Published: 21 Jan 2011
Part of:
Research
ISBN:
9780755999316

This is the final report of an Evaluation of the Low Cost Initiative for First Time Buyers. It evaluates four schemes: Open Market Shared Equity; New Supply Shared Equity; Shared Ownership; and GRO Grants.

137 page PDF

0 B

137 page PDF

0 B

Contents
The Evaluation of Low Cost Initiative for First Time Buyers (LIFT)
EXECUTIVE SUMMARY

137 page PDF

0 B

EXECUTIVE SUMMARY

Introduction

In June 2010 the Scottish Government commissioned this evaluation of its Low Cost Initiative for First Time Buyers ( LIFT) schemes. The aim of LIFT is to help people on low to moderate incomes to buy a home, where this is sustainable for them. The evaluation covers four of the LIFT schemes currently operated by the Scottish Government over the period 2005/06 to 2009/10. These are:

  • Shared ownership
  • GRO grant for owner occupation
  • New Supply Shared Equity ( NSSE)
  • Open Market Shared Equity Pilot ( OMSEP).

Methodology

The evaluation involved:

  • a desktop review of data collected by the Scottish Government;
  • telephone interviews with 151 individuals who had purchased properties through the LIFT schemes; and
  • stakeholder consultation, building on consultations previously undertaken by the Scottish Government.

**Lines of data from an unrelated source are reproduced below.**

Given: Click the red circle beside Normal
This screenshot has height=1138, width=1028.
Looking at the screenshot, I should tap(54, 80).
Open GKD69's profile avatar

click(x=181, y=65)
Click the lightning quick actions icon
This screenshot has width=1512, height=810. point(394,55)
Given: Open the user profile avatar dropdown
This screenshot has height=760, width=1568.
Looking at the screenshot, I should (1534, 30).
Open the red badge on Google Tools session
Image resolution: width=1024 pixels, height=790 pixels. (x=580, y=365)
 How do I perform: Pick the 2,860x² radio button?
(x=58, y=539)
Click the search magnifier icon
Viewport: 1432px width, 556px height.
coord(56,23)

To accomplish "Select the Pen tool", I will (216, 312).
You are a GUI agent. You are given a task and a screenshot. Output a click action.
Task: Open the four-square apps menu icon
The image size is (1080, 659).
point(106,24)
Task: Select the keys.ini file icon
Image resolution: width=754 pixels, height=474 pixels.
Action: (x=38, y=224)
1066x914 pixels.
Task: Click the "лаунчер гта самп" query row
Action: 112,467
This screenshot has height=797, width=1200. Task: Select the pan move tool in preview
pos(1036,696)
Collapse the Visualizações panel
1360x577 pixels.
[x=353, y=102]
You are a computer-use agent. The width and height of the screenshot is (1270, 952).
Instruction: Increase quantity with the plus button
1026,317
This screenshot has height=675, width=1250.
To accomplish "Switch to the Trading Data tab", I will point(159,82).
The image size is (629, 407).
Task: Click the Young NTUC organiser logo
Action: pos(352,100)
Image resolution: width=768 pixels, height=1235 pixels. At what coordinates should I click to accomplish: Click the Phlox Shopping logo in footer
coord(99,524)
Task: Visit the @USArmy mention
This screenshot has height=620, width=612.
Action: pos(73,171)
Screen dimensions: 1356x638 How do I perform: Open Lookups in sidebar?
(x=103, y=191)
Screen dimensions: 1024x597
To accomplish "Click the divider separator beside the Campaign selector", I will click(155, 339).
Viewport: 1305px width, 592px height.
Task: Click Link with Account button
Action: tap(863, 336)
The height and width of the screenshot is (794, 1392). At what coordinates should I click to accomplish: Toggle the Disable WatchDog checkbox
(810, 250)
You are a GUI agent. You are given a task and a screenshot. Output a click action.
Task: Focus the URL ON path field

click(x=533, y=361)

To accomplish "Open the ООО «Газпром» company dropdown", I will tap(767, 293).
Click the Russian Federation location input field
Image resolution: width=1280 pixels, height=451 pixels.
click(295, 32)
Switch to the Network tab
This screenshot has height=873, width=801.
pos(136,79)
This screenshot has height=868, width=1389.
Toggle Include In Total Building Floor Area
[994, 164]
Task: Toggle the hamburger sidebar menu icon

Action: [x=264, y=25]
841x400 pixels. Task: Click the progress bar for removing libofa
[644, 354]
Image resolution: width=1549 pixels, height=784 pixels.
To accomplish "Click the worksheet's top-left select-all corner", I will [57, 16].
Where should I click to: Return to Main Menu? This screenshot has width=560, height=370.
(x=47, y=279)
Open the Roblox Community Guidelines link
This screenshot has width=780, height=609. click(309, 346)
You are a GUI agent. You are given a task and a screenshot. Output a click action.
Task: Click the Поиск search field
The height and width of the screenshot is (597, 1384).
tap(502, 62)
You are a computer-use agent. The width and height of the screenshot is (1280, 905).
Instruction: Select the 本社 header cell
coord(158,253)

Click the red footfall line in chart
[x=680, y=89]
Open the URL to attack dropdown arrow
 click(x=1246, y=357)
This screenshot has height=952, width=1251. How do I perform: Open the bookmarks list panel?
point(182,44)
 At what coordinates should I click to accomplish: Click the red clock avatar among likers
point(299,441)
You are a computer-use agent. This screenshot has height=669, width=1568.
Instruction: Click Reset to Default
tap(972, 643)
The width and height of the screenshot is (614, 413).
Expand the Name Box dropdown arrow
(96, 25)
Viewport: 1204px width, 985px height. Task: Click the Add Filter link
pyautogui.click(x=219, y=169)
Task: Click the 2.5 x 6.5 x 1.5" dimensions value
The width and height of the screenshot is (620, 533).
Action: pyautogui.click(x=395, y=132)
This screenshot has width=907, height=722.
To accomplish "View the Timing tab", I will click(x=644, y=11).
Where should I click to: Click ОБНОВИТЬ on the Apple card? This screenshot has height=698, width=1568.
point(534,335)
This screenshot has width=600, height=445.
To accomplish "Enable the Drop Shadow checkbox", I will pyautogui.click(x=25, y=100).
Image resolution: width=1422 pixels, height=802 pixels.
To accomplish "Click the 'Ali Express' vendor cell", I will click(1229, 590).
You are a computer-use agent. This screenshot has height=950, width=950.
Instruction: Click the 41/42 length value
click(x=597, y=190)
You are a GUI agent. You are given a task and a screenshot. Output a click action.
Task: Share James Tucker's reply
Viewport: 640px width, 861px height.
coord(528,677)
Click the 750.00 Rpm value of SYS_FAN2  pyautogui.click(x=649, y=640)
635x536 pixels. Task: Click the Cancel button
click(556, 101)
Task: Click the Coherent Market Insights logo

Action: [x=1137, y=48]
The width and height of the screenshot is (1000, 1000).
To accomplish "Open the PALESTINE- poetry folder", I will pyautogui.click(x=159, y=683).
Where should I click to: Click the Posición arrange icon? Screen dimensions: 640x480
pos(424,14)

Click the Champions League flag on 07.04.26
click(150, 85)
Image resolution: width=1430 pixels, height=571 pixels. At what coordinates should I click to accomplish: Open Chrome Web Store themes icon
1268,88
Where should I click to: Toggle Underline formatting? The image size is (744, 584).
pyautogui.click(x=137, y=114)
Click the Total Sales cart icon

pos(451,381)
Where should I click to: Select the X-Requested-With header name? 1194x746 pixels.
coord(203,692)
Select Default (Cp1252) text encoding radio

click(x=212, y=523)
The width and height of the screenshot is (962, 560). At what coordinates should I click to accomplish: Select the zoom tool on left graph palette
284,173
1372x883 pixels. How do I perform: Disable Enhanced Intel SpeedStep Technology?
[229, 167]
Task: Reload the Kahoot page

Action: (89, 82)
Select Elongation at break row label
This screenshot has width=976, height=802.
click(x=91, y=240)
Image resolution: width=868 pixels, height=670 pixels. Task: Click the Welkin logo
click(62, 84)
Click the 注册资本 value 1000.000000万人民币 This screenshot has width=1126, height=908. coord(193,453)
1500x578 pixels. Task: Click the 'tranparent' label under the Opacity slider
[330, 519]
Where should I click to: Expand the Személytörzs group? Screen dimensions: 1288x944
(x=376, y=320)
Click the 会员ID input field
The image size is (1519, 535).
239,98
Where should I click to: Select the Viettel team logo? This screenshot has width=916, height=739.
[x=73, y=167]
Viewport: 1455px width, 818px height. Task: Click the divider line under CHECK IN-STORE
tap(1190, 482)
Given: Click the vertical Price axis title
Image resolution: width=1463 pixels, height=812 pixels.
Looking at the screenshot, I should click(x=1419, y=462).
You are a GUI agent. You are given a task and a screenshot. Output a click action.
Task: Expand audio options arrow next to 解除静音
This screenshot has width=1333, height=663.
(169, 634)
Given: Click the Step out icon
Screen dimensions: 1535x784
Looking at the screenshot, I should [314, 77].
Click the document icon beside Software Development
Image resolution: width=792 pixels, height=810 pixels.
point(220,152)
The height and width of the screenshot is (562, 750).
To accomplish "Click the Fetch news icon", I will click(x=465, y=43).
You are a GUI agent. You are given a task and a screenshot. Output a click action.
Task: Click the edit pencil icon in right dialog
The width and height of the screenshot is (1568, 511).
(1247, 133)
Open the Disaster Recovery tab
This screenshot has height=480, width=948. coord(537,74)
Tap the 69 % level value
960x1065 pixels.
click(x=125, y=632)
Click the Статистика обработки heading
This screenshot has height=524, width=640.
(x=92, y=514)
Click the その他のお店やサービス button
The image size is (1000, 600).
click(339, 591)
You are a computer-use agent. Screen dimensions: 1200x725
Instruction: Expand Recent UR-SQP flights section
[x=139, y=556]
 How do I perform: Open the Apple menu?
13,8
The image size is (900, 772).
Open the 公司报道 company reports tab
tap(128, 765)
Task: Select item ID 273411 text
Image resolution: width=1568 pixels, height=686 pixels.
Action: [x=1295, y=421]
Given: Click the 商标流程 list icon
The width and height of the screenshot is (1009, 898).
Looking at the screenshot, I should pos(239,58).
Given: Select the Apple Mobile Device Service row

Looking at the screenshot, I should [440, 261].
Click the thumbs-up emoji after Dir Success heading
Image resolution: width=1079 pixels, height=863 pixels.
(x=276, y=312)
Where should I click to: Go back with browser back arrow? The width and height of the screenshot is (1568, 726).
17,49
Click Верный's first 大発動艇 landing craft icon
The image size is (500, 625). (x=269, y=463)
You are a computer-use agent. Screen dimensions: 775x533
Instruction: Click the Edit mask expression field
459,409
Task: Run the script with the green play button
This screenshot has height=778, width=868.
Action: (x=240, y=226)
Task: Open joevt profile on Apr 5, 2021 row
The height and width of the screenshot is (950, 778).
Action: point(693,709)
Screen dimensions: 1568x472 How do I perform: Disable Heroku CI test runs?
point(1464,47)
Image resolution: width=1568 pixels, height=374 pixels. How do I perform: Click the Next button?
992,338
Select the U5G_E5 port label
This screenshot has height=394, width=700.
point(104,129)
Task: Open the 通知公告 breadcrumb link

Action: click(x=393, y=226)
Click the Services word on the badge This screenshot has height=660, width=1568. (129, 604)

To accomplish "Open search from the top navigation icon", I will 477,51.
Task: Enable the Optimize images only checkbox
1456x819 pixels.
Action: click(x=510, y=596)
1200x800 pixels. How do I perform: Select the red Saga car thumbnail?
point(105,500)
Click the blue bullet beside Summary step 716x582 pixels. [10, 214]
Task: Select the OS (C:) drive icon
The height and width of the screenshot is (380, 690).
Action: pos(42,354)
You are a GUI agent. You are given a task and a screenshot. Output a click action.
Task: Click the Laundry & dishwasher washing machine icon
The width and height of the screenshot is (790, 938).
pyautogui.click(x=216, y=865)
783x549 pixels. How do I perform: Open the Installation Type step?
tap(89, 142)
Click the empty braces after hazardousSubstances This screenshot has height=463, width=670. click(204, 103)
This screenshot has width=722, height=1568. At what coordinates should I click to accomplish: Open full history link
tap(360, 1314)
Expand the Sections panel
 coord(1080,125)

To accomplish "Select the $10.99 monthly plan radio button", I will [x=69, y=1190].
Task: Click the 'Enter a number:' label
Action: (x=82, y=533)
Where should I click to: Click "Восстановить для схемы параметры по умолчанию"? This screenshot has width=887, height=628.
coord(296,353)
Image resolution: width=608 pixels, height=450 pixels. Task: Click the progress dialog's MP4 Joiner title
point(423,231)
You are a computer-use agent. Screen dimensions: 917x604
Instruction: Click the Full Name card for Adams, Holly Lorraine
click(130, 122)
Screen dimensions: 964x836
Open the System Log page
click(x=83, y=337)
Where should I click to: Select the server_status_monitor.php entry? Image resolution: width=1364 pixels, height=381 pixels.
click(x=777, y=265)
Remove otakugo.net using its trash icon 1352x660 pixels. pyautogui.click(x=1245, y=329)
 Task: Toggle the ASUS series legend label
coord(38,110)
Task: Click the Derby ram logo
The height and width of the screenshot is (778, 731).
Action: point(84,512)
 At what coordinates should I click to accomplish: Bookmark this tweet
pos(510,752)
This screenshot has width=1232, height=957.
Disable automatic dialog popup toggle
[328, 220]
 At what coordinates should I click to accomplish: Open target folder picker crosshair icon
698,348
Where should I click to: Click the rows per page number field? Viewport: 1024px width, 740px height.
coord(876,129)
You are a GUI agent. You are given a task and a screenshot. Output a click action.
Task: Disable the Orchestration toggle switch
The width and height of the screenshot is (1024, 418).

The research findings were based on an analysis of the information gathered. The report makes a number of recommendations. These should be considered by the Scottish Government in its review of the support it provides to help people on low or moderate incomes to purchase a home.

Key Themes from the Research

LIFTCharacteristics

Between 2005/06 and 2009/10, a total of 7,268 properties were provided through LIFT. Almost half (44%) were OMSEP properties, a third NSSE, and smaller proportions GRO (12%) and shared ownership (11%).

Meeting Household Needs

Reaching the Target Groups

LIFT has largely been successful at targeting the households identified as priorities for assistance through the schemes. OMSEP and NSSE have been most successful at targeting first time buyers. GRO and shared ownership schemes often had wider priorities to assist other groups or result in wider housing market changes, resulting in a reduced proportion of first time buyers being housed. For instance, GRO has been used to stimulate owner occupation in areas where there was not a well performing market.

Satisfaction with LIFT

OMSEP and NSSE have generally supported people into positive, sustainable housing situations. GRO is also meeting people's housing needs, with some concerns around build quality and sustainable neighbourhoods. Shared ownership does not appear to be meeting household needs in many cases, due to significant concerns over value for money for the purchaser.

Enabling Home Ownership

Quantitative data suggests that around half of NSSE and a quarter of OMSEP purchasers could have bought at the lower end of the open market. This contradicts qualitative interviews where few purchasers stated that they could have purchased on the open market. The need for a deposit could be a significant factor, as could local variations in ability to purchase and particular housing needs.

Meeting Long Term Housing Needs

Most OMSEP, NSSE and shared ownership purchasers see LIFT as a medium to long term housing solution. GRO purchasers appear more likely to consider moving on within the owner occupied sector in the short term.

Meeting Particular Housing Needs

OMSEP has significantly contributed to meeting particular housing needs of disabled people.

Mobility

LIFT purchasers are experiencing many of the same barriers to mobility as other owners due to housing market conditions. However, the OMSEP and NSSE schemes have created conditions where some owners do not see it in their interest to consider other housing options due to the good value offered by their current circumstances.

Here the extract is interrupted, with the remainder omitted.